Due to the complex nature of the problem, large-size instances were solved by the proposed algorithm and the HPTSA. The obtained results are shown in Table 5.
Relative Percentage Deviation (RPD) values of large-size instances are calculated by Eq. (30).
A diagram of average RPDs is plotted considering the MID and DM in Fig. 8a and b, respectively. As shown in Fig. 8a, the RPD values of the MID of the MA are lower than the other algorithm, so the MA performs better. Also, as shown in Fig. 8b, the RPD values of the DM of the MA are less than the other algorithm. Since the higher DM, the better, and because the HPTSA has a higher DM, it has performed better.
To observe the effect of increasing the number of machines and factories on the performance of algorithms criteria, additional analyzes were performed and the results are shown in Fig. 9 a–e. As shown in Fig. 9a and c, with the increase in the number of machines and factories, the MA performs better than the HPTSA in terms of MID. Considering the DM, the solutions of HPTSA have a better dispersion than the MA. Also, it can be concluded from Fig. 9a that with an increase in the number of machines, the performance of both algorithms deteriorates in terms of the MID. With the increase in the number of factories, the performance of both algorithms improves in terms of the MID (see Fig. 9c). It can be concluded from Fig. 9b that with the increase in the number of machines, the performance of both algorithms improves in terms of the DM. Furthermore, as shown in Fig. 9d, with the increase in the number of factories, the efficiency of the MA decreases, and the efficiency of the HPTSA improves. Another important factor for comparing metaheuristic algorithms is their runtime. According to Fig. 9e, the runtimes of the algorithms increase with increasing dimensions of the instance. As shown in this figure, the runtimes of both algorithms are approximately close to each other.
Also, in this research, for comparing the capabilities of metaheuristic algorithms in large-size instances in finding good solutions in a reasonable time, they are statistically examined. In this regard, first, one of the basic analysis assumptions of variance (Normality of data) was examined. Shipro-Wilk test has been used to check the normality of the data (MID, DM, and run times). The test results of the normality of the algorithms according to the DM, MID, and run times are shown in Tables 6, 7, 8, respectively. The output of this test shows that the P-value of the MID, DM, and run times values of at least one of the two algorithms is less than 0.05. It can be concluded that the MID, DM, and run times values of the algorithms do not have a normal distribution. Therefore, the non-parametric Kruskal–Wallis (KW) test is used for statistical analysis. In this test, the Null-hypothesis is the equality of the average criterion of the proposed algorithm with the average criterion of the HPTSA. The results of the DM, MID and run times are shown in Tables 9, 10, 11, respectively.

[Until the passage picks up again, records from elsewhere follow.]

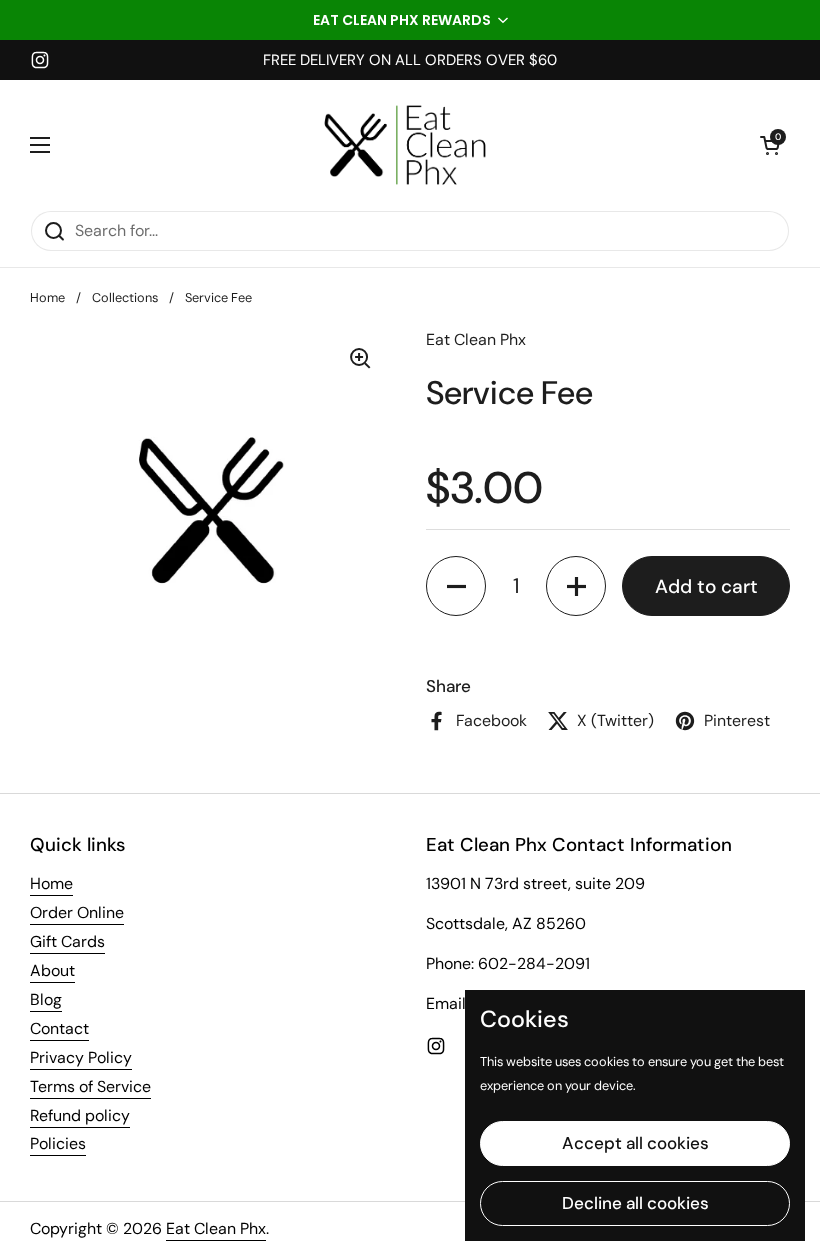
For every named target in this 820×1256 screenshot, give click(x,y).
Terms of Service (90, 1086)
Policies (58, 1143)
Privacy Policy (81, 1057)
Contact (59, 1028)
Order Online (77, 912)
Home (47, 297)
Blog (46, 999)
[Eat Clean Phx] (405, 145)
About (52, 970)
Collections (125, 297)
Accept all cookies (635, 1143)
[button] (410, 20)
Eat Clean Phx (216, 1228)
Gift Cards (67, 941)
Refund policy (80, 1115)
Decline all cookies (635, 1203)
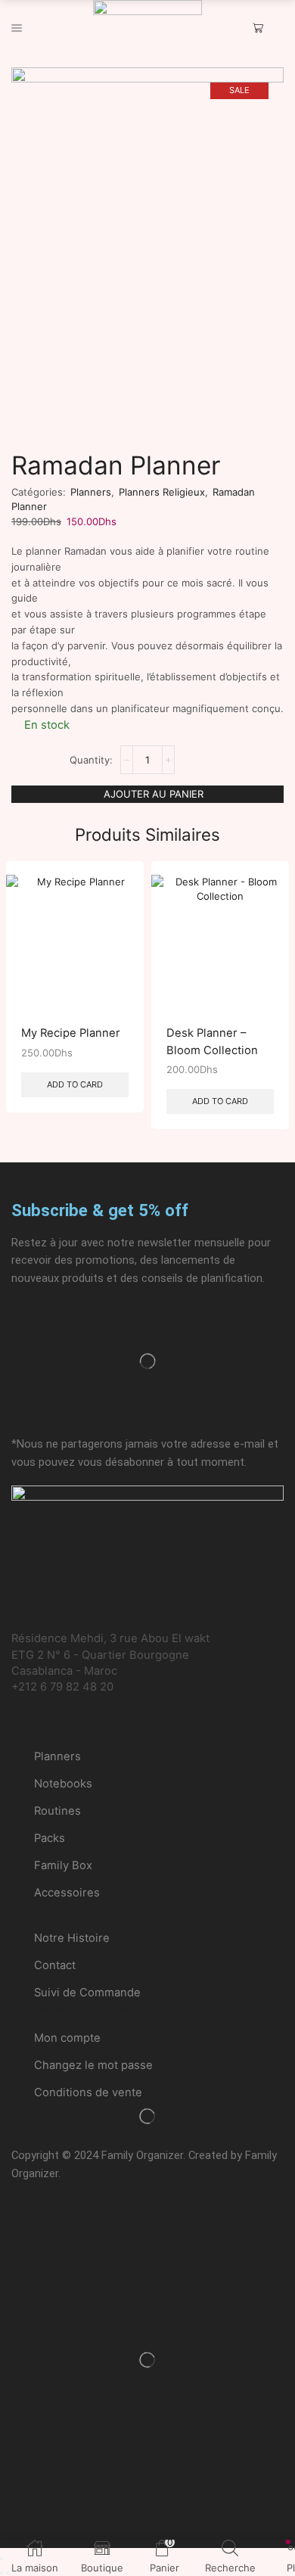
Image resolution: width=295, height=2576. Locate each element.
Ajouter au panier (153, 794)
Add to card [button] (75, 1084)
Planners (90, 492)
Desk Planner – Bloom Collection (212, 1041)
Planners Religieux (162, 492)
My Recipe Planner (70, 1033)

As shown in the tables, the P-value of the two criteria of MID and DM of algorithms is less than 0.05, so the null hypothesis is rejected. Therefore, we conclude that there is a significant difference between the proposed MA and the HPTSA. According to the statistical test results and diagrams drawn in Fig. 9a–d, it can be concluded that the proposed algorithm performs better than the HPTSA considering the MID. Also, considering the DM, the HPTSA performs better than the proposed algorithm. Also, a statistical test has been used to compare the runtimes of the proposed algorithm with the HPTSA in large-size instances. As shown in Table 11, since the p value of the runtimes of the algorithms is more than 0.05, we conclude that there is no significant difference between the runtimes of the MA and the HPTSA.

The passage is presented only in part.